Rodriguez, 27, and his family are part of a trail riding club that includes all‐terrain vehicles and horses. During a gathering, he and his niece rode their ATV. Another vehicle clipped the tandem causing them to flip over.
He remembers waking up a week later at the hospital. His eye injury was healing, but his brain swelling was still a problem. Doctors told him it sometimes takes the brain months to heal from swelling.
More than a year after his accident, Rodriguez and other trauma survivors—some suffering from motor vehicle accidents, work‐related injuries and incidents of violent crime—will attend Harris Health’s Trauma Survivors Celebration on May 23. The event reunites doctors, nurses, rehabilitation staff and first‐responders with survivors who were treated in the system’s Level 1 Trauma Center of Ben Taub Hospital or the Level 3 Trauma Center at Lyndon B. Johnson Hospital.
The annual event is a way to celebrate survivor stories of perseverance amid devastating medical obstacles.
Unfortunately, some of his mobility was impaired by the accident. However, through rehabilitation he’s been able to relearn to walk and maintain his balance. He left the hospital after three weeks.
His wife, Nancy Rodriguez, herself a trauma survivor, became his main support and source of information about the accident. She spent many days and nights beside him at the hospital.
“Everyone was taking good care of me, but they were taking care of my wife, too,” he says.
Rodriguez is a grain elevator maintenance mechanic at the Port of Houston. His biggest challenges were being inactive and worrying about finances.

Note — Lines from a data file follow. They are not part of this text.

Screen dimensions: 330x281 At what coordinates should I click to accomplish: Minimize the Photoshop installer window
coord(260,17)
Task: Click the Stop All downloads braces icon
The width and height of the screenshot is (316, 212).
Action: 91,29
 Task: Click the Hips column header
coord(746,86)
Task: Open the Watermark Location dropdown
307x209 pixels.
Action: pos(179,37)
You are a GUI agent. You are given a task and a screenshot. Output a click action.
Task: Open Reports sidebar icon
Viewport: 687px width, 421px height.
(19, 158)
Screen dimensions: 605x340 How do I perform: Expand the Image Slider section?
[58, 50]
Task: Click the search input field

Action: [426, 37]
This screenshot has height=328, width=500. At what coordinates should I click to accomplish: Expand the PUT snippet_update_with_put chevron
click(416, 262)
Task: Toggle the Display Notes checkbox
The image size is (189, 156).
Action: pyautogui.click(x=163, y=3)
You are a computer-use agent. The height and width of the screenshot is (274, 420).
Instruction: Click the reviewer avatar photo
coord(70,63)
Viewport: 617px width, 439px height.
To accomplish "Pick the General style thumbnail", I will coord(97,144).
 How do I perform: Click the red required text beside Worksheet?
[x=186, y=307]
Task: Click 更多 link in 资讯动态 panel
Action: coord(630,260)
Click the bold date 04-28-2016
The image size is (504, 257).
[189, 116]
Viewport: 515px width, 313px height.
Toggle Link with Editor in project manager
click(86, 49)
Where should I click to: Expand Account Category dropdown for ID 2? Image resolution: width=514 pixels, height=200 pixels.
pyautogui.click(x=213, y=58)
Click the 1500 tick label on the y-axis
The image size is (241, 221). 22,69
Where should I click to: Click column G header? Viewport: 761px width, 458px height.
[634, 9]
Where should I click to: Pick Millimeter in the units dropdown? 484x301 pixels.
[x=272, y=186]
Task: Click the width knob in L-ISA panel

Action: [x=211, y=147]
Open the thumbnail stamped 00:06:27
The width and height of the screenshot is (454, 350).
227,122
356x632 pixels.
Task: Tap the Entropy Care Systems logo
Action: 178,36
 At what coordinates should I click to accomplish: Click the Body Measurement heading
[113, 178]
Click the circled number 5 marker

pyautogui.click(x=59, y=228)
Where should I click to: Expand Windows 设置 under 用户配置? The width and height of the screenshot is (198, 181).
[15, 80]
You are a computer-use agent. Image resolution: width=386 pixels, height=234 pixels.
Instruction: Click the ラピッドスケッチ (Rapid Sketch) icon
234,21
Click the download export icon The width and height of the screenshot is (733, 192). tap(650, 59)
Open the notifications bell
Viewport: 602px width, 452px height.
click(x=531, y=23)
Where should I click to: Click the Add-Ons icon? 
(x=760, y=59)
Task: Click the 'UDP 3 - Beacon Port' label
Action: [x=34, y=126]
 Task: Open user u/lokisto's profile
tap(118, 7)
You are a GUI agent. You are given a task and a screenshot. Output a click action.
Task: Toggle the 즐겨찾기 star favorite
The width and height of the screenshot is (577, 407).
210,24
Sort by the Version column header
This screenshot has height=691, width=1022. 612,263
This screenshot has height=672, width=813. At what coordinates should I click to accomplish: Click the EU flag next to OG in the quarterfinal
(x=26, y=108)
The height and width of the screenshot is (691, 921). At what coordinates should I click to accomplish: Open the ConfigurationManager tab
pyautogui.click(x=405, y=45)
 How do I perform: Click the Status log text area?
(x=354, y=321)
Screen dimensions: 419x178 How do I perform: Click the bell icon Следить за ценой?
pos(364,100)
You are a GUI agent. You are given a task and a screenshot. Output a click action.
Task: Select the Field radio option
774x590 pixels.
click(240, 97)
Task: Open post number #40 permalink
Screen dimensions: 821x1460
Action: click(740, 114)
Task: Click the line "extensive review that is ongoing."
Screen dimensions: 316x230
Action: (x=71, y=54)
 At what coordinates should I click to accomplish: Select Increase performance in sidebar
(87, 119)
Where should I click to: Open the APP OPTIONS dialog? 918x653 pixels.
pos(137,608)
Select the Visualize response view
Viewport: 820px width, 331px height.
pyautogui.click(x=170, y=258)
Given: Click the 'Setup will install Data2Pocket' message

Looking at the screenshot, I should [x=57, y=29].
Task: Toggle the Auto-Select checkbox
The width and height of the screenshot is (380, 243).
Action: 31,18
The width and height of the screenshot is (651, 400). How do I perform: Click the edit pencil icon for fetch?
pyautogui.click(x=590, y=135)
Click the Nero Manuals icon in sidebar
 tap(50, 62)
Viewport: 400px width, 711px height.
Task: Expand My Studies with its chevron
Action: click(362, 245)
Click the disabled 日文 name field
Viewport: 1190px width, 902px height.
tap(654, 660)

His friends and family helped by creating a crowdfunding site and sponsoring a trail ride fundraiser.
Fortunately, Rodriguez’s recovery went so well that he was able to return to work—though he had to wear a protective helmet for his skull under his hard hat.
Eight years ago, Rodriguez and his wife were driving with friends when their car was randomly shot. The bullet struck Nancy in the head. They rushed her to LBJ Hospital where doctors treated her. She recovered with no lasting damage.
The close calls with death have made an impact on the family’s lives.
“Nancy’s incident was a close call and mine was even closer,” Rodriguez says. “We don’t need a third reminder that life is precious. We take advantage of every day and every possible trail ride. We see every day as a celebration.”